Finally, there are chemically bound water molecules. This is when water molecules present in a food are chemically bonded to other molecules as water of crystallization or as hydrates. These bonds can be very strong.
Although the water content of a food is expressed as a percent, this number does not reflect how the water exists in the food. Food product developers must consider all four forms of water when trying to manage moisture. Further, commercially manufactured foods may contain water in different physical states, such as gas, liquid or solid. This is the reason why moisture management is necessary and can be quite challenging.

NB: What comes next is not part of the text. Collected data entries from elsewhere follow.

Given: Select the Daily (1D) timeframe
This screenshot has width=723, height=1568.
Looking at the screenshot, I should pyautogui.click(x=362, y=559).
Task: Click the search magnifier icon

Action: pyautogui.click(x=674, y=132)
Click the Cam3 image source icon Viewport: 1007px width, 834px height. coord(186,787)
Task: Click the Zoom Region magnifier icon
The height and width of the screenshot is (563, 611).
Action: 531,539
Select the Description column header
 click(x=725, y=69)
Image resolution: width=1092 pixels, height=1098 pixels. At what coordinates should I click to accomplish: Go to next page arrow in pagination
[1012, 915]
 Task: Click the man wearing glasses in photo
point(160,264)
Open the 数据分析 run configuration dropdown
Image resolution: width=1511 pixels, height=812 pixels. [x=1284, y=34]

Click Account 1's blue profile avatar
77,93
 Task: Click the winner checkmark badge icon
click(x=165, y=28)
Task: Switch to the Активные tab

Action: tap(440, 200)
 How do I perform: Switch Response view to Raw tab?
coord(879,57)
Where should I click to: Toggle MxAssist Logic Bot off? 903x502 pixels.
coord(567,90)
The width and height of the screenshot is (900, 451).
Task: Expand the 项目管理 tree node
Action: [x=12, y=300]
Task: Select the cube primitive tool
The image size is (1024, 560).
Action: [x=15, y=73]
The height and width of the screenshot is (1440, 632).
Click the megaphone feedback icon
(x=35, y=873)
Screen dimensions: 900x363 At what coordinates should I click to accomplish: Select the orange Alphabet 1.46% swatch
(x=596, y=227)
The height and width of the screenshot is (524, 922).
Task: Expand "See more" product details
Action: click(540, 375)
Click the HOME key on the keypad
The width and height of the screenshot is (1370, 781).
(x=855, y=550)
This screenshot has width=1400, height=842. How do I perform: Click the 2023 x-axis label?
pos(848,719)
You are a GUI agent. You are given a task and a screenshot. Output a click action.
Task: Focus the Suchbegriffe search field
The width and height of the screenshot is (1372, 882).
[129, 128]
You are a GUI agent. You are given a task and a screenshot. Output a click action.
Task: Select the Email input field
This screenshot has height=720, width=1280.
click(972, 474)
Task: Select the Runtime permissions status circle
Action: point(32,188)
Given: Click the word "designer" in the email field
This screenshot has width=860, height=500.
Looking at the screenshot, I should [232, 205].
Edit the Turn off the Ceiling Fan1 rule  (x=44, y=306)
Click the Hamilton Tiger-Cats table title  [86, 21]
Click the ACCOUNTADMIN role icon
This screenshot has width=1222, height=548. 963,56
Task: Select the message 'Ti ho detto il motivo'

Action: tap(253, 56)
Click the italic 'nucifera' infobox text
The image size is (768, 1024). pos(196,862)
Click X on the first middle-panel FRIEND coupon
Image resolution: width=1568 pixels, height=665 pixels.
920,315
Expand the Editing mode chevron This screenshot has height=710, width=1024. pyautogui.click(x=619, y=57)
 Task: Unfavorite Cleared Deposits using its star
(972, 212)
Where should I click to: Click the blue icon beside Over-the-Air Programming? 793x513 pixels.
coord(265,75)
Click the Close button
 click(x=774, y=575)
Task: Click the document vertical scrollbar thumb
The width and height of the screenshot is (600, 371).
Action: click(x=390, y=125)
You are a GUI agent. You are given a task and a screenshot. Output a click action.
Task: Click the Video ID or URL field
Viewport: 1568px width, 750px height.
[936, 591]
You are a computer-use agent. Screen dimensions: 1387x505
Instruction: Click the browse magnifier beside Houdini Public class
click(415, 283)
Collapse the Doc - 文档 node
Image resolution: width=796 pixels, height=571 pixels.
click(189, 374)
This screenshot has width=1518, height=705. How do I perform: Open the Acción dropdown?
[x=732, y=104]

In addition to quantifying water content, product developers must consider water activity (aw), which describes the energy status or the escaping tendency of the water in a sample. Water activity is often described in terms of the amount of bound water and free water. Although these terms make the concept of water activity somewhat easier to conceptualize, the reality is that all water in food is somewhat bound; after all, it is contained in the food. Thus, water activity is a measure of how tightly water is bound and relates to the work required to remove water from the system. Water activity predicts safety and stability with respect to microbial growth, chemical and biochemical reaction rates, and various physical properties.
Moisture-management systems vary by application. Factors to consider include product storage conditions (ambient, frozen and refrigerated), the potential of temperature extremes, shelf-life expectations, and the overall objective of keeping moisture in, out or contained in a product.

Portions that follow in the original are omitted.